• Work instruction:
Look below for the line that contains "Cherry Sloths Print (403, 1049)", then copy it and each following line exactly, through and including the line that contains "Bad Cat Rainbow Print (117, 1049)".

• Information provided:
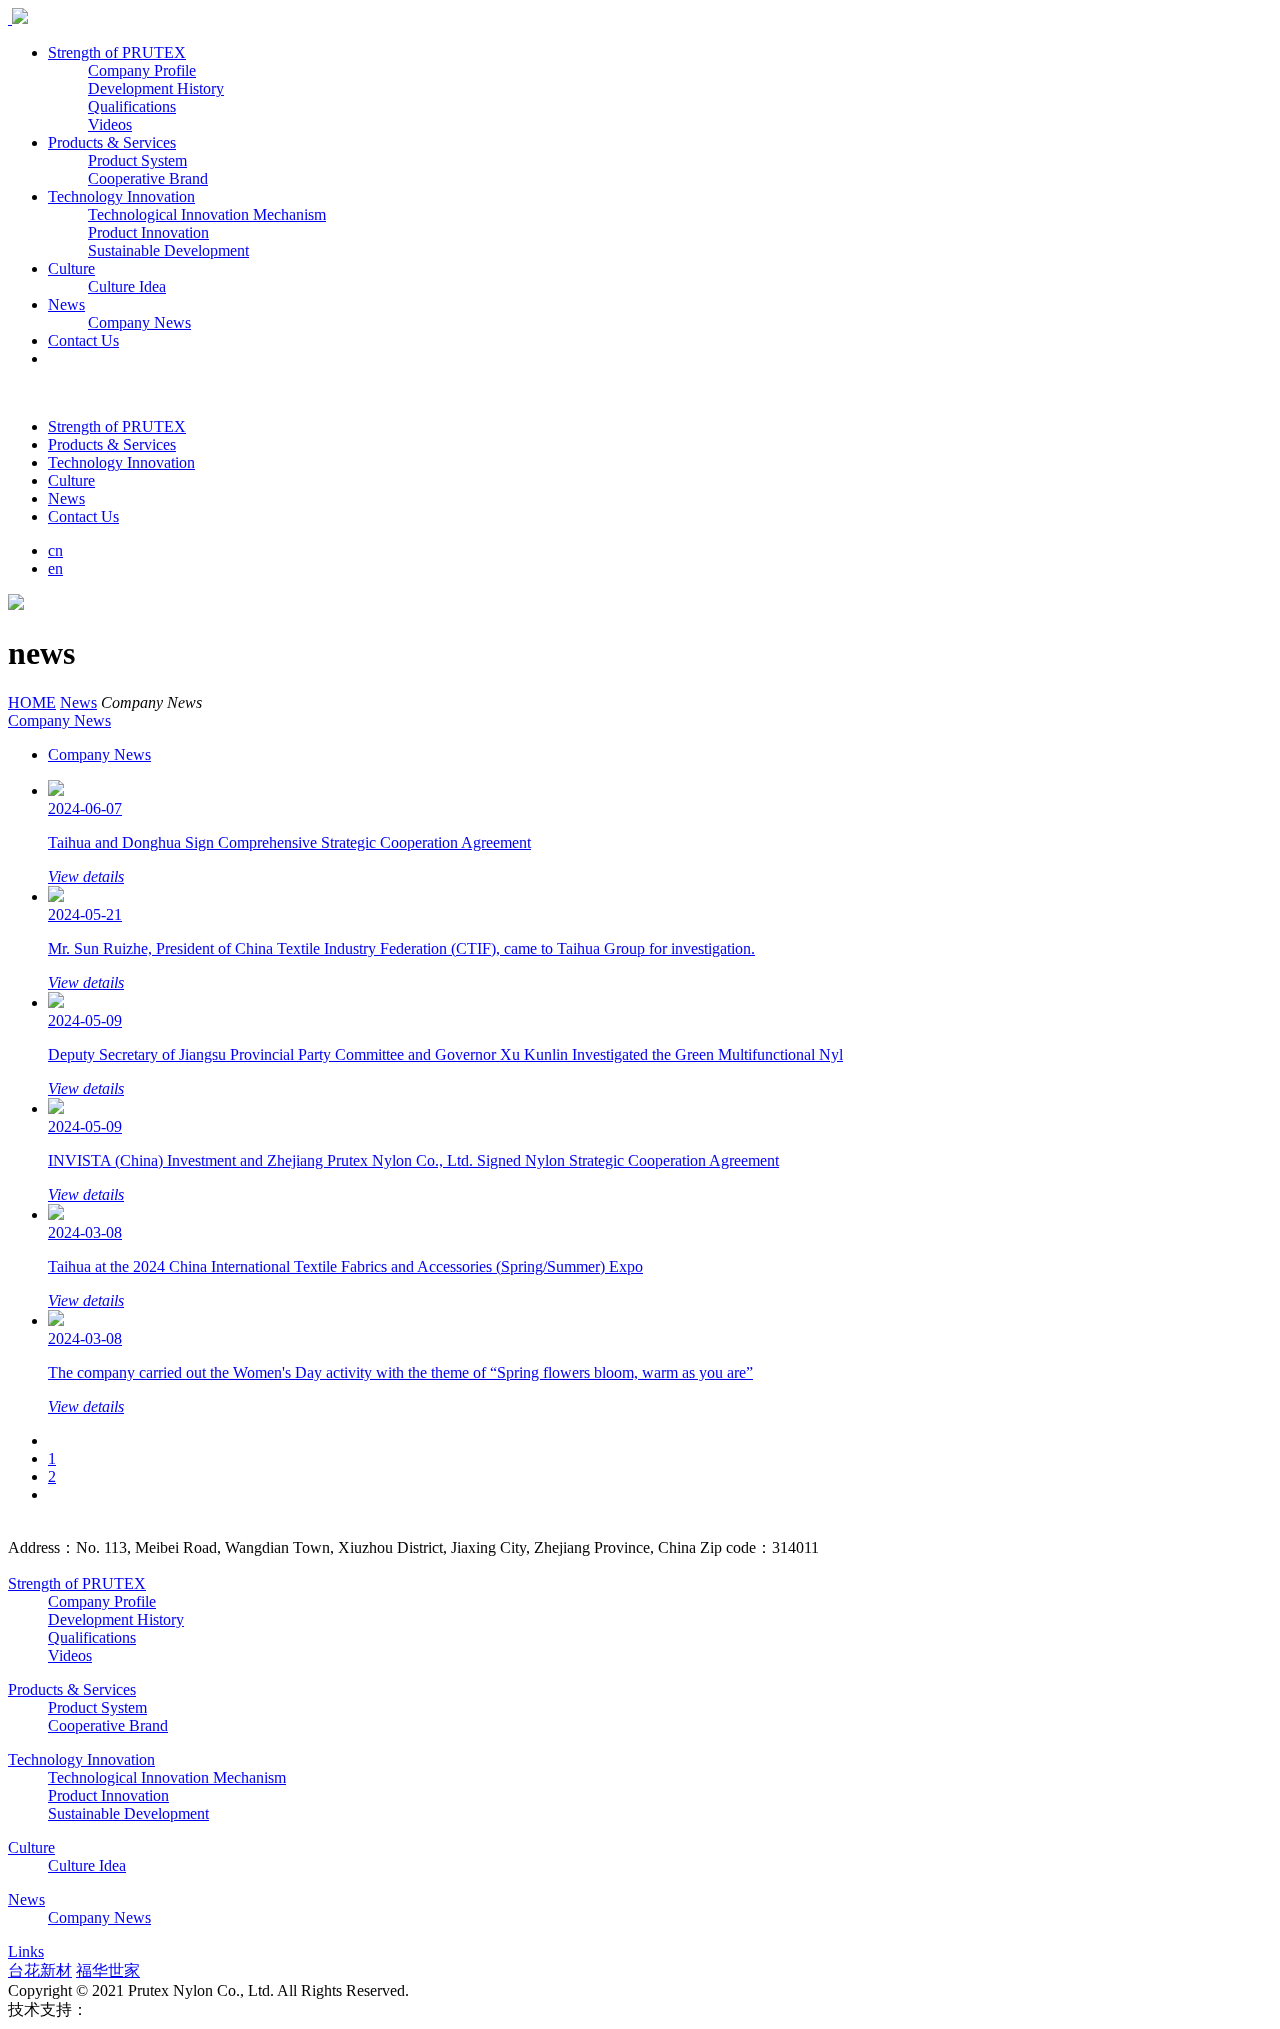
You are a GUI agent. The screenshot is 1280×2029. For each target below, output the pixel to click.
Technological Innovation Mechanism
* * *
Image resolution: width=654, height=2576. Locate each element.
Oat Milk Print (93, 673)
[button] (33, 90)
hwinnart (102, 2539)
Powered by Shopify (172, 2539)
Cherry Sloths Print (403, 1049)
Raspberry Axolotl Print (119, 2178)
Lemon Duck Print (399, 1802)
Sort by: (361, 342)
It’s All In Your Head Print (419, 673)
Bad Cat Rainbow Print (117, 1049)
--
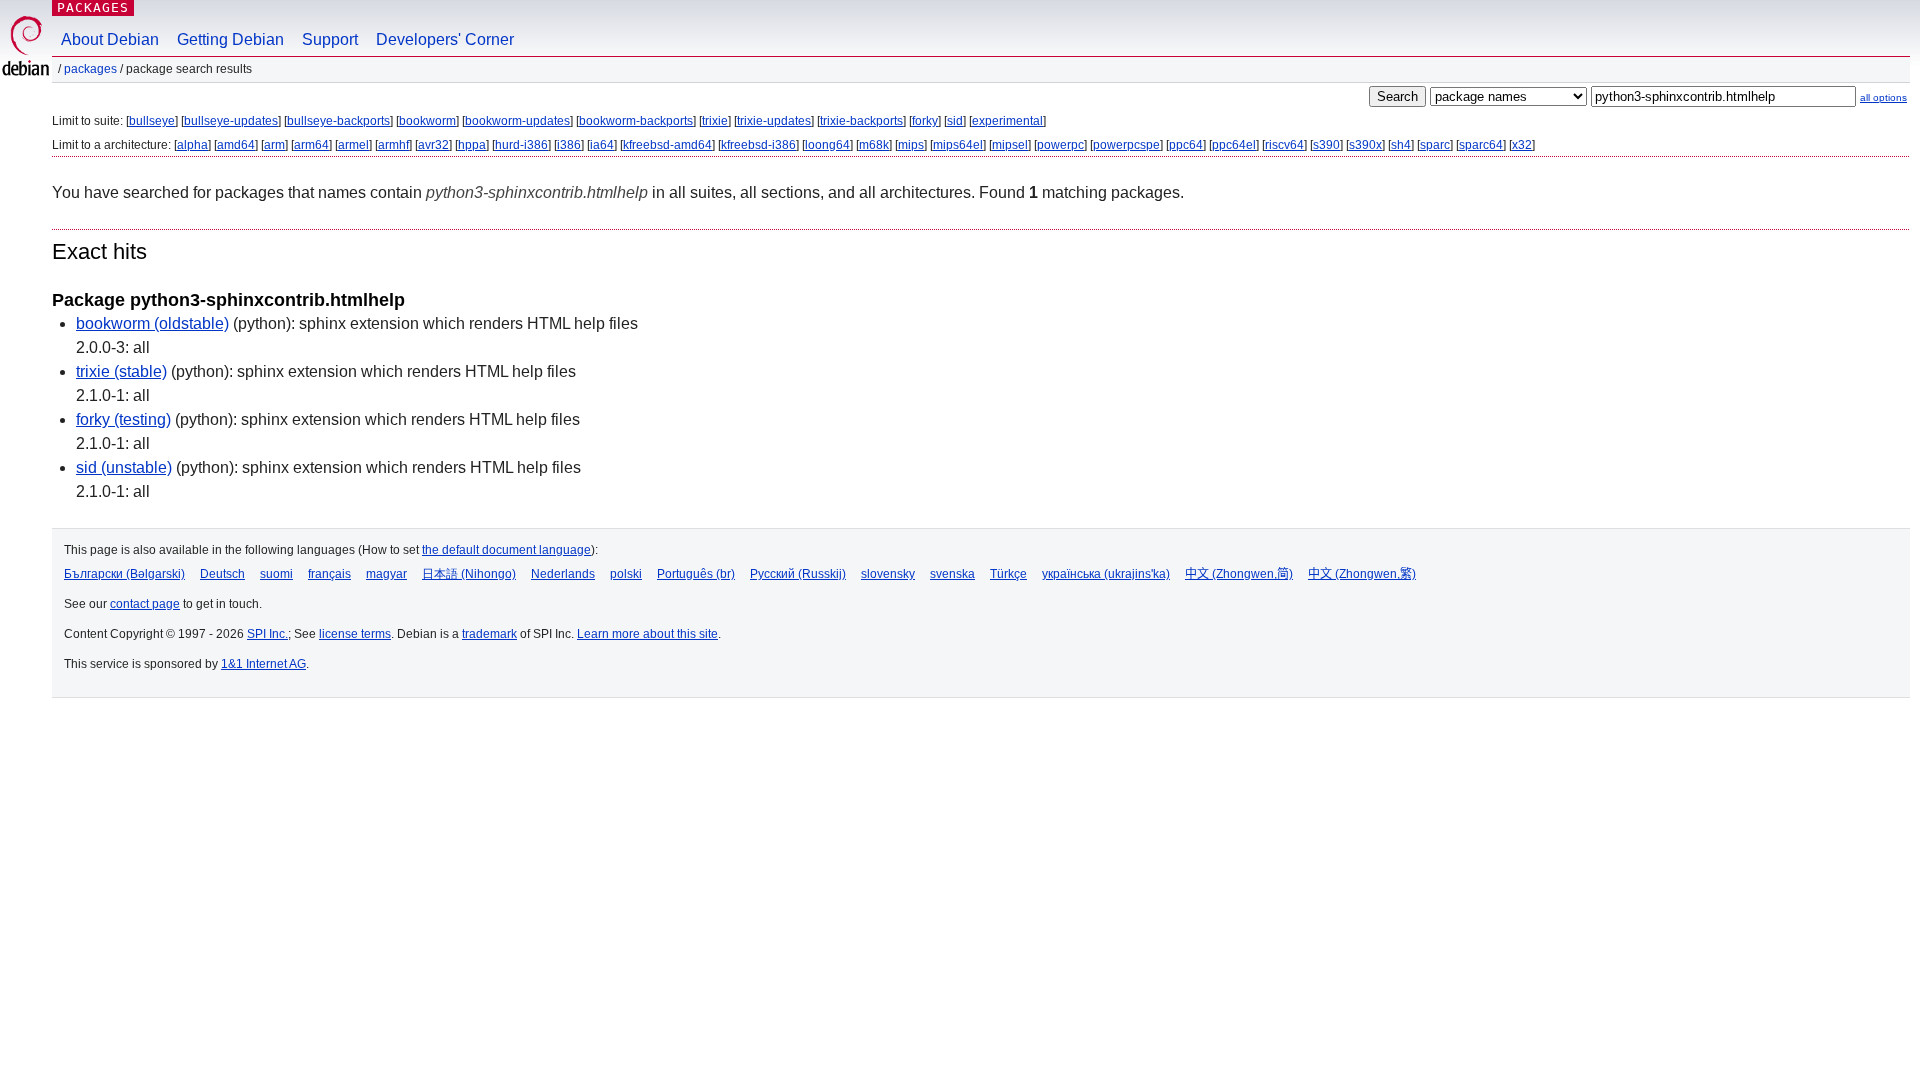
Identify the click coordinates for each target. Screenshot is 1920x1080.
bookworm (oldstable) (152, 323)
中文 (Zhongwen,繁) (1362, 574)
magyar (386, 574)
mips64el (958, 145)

• Written response:
Cherry Sloths Print (403, 1049)
Raspberry Axolotl Print (119, 2178)
Lemon Duck Print (399, 1802)
Sort by: (361, 342)
It’s All In Your Head Print (419, 673)
Bad Cat Rainbow Print (117, 1049)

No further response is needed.